Os riscos de deslizamento da eutanásia
Francisco Vilhena da Cunha é membro consultivo do Movimento Cívico STOP Eutanásia e apresentou a realidade da eutanásia e do suicídio assistido no mundo. Na Holanda, Francisco Vilhena da Cunha explica que «a eutanásia triplicou desde que a lei está plenamente em vigor. Há um aumento da incidência da eutanásia no total de mortes. A eutanásia e o suicídio assistido estão a avançar nas causas de morte». Além disso, o engenheiro aeroespacial afirma que há casos noticiados de «pessoas eutanasiadas sem consentimento expresso ou por doenças psiquiátricas. Em 2015, 165 pessoas foram eutanasiadas por este motivo.
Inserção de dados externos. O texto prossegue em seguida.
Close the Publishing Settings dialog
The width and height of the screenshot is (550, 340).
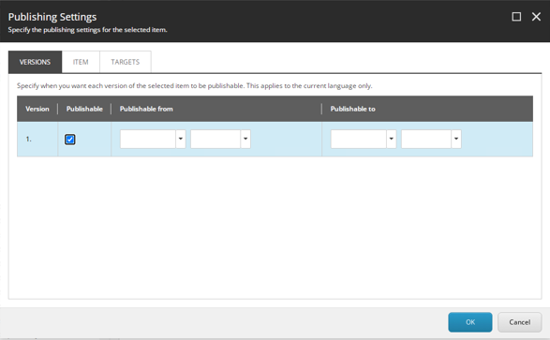tap(536, 17)
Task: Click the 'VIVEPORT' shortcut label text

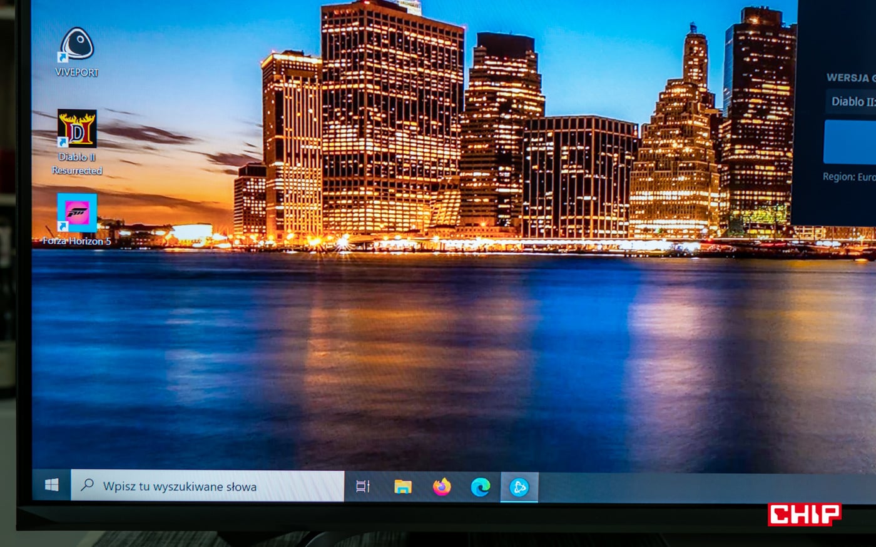Action: click(77, 73)
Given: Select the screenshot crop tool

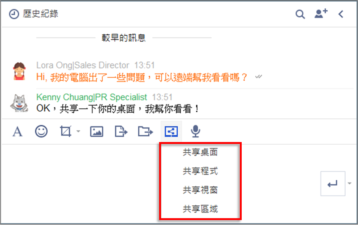Looking at the screenshot, I should point(66,131).
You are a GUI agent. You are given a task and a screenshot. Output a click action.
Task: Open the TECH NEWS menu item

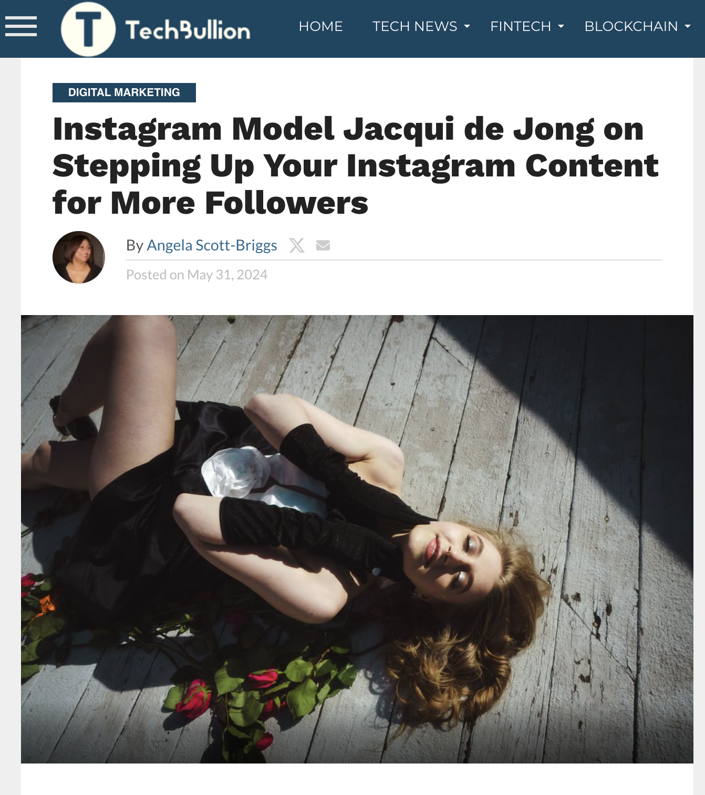click(414, 26)

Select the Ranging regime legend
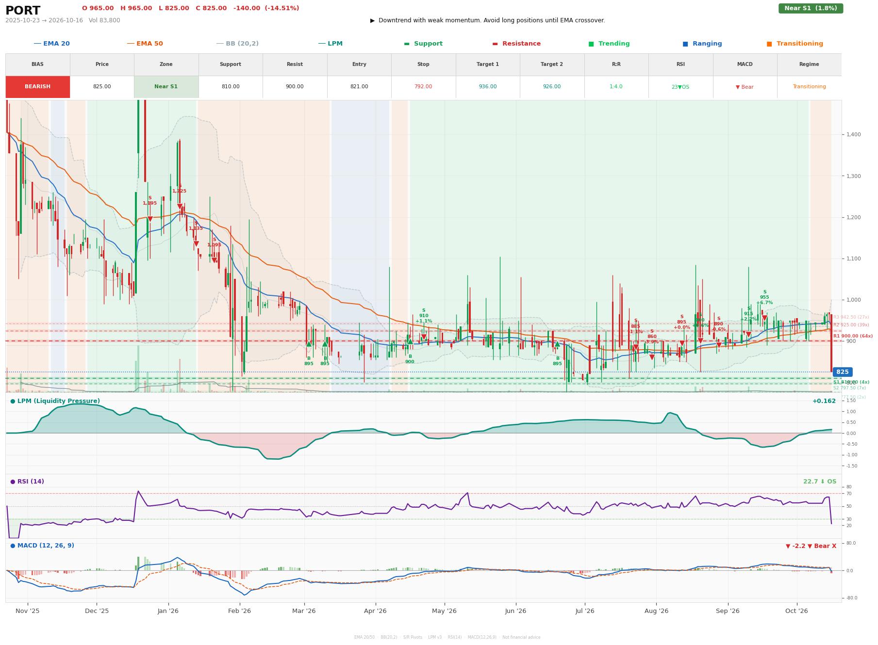coord(702,44)
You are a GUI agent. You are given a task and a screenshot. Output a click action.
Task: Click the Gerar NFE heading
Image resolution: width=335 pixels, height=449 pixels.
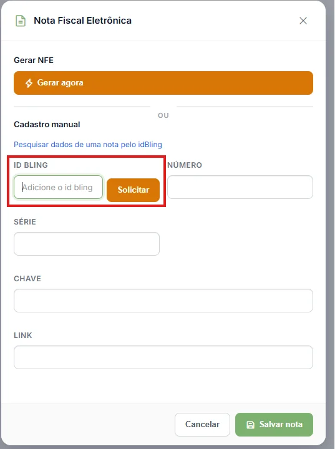click(x=34, y=60)
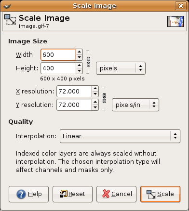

Na Bélgica, Francisco Vilhena da Cunha alertou para um aumento de cinco vezes em 10 anos.
 
Fundadoras do movimento cívico STOP Eutanásia

STOP Eutanásia lança 10 ideias solidárias
No final do encontro, Graça Varão, do movimento cívico apresentou 10 ideias solidárias para empenhar todos no encontro e no auxílio dos outros. São eles:
1 – Dê e receba notícias.
2 – Visite uma pessoa doente.
3 – Escute. Olhe, escute.
4 - Não esconda a verdade.
5 - Nunca deixe de considerar cada pessoa na sua plena dignidade.
6 - Atreva-se a misturar gerações.
7 - Viva os rituais do luto.
8 - Lembre-se dos que partiram.
9 - Apoie os cuidadores.
10 - Torne-se voluntário num serviço de cuidados paliativos.